TomTom CEO says its maps destined for use in self-driving cars
By Toby Sterling
AMSTERDAM (Reuters) - Dutch navigation company TomTom aims to become a main provider of technology for self-driving cars as it charts its way back to success after seven lean years, chief executive Harold Goddijn said.
Goddijn told Reuters that an overhaul of TomTom's digital mapping architecture lies behind a renaissance that has seen its automotive division win big contracts in recent months, prompting analyst upgrades and a 40 percent surge in its shares.
He said carmakers are now betting on TomTom as one of the few companies besides Google capable of providing location data good enough and fast enough to meet the safety requirements for computer assisted driving -- and ultimately, self-driving cars.
"We are seen by our customers as the guys with the right ideas on how you do those things," he said in a interview, relishing the company's comeback story.

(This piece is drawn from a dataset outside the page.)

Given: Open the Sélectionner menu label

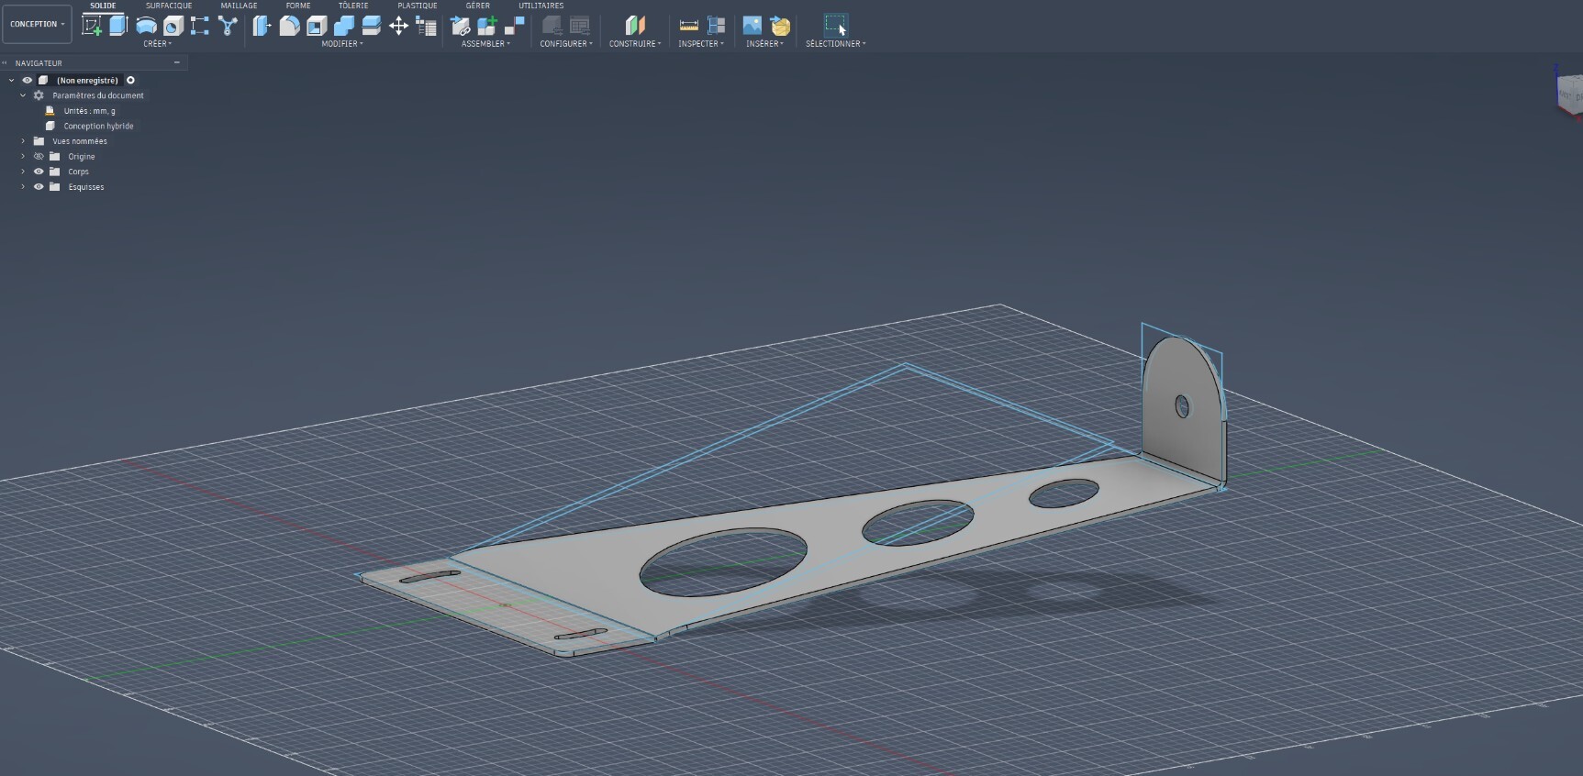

A rare example of a global consumer electronics brand to come out of Europe in the 2000s, TomTom went into a tailspin after overpaying for digital map-maker TeleAtlas in 2008.
The market for its main product, personal navigation devices, entered a brutal decline. Prices fell and margins were crushed as cheaper competitors entered an increasingly saturated market for dashboard-mounted GPS systems, and smartphone navigation apps offered an even cheaper substitute.
With the PND market stabilizing, Goddijn thinks TomTom's other business lines are poised for a new cycle of growth.
Analysts' enthusiasm has been fired by contract wins with carmakers, including two with Volkswagen this year as well as deals with Fiat, Hyundai and Kia. Continued...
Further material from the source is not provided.